Viral hepatitis serology is frequently completed in order to properly manage chronic HBV infection. Despite the low rate of screening in our high-risk cohort, HCV screening is performed even less frequently in the general birth cohort. One 2004- 2008 study of the commercially-insured birth cohort population in New York estimated an HCV screening rate of 17.6%.20 Another study examining hospitalized patients reported that only 35% of eligible patient underwent HCV screening.15 Certainly, while the presence of chronic HBV or risk factors for HBV infection contribute to the differences in screening, it is important to note that screening rates for both the general and high-risk population remain low.

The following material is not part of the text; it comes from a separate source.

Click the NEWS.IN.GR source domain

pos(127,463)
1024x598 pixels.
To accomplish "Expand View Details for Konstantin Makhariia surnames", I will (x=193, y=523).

This study was subject to several limitations. Retrospective reviews of EMR data are limited by the ability to extract relevant data from the patient record. It is possible that patients were screened by outside providers or primary care facilities that were not accessible in the EMR, raising the possibility that true HCV screening rates are underestimated. Another possibility is that appropriate screening was indeed performed, but not accurately listed in the patient EMR. Although the CDC recommends one-time HCV screening in all individuals born between 1945- 1965 regardless of risk, clinical judgment and cognitive bias may often direct screening practices. Other potential biases include selection bias and errors in patient sampling. However, these biases are believed to be mitigated by the size of our sample population. Patients also may not know their complete medical history or choose not to divulge their behaviors to the attending physician, resulting in the underestimation of the high-risk patient population. For example, disclosure of past or current intravenous drug use is often not disclosed or under-reported. With recent reports of HCV infections tripling between 2010 and 2015, with highest rates among 20-29 year-old users of illicit substances, it is even more important to thoroughly review and document a patient’s medical history.4 Lastly, during the study one of the academic hospitals in our health system underwent a change in EMR and information on some patients could therefore not be obtained. One subject that remains to be explored is how to improve HCV screening awareness and specific barriers to screening.

CONCLUSION

This study reveals that HCV screening in patients in the birth cohort with chronic HBV or at high- risk for HBV infection remains low despite CDC practice recommendations. Due to the fact that HBV/HCV co-infection is not uncommon and may lead to more rapid progression to advanced liver disease compared to monoinfection, including HCC, it remains imperative to properly screen these individuals to allow for early recognition and management. Greater emphasis should be placed on increasing physician awareness of CDC guidelines advocating for one-time HCV screening of people born between 1945-1965, particularly those with chronic HBV or at high risk for infection. However, challenges remain to identify methods that improve physician adherence with these recommendations.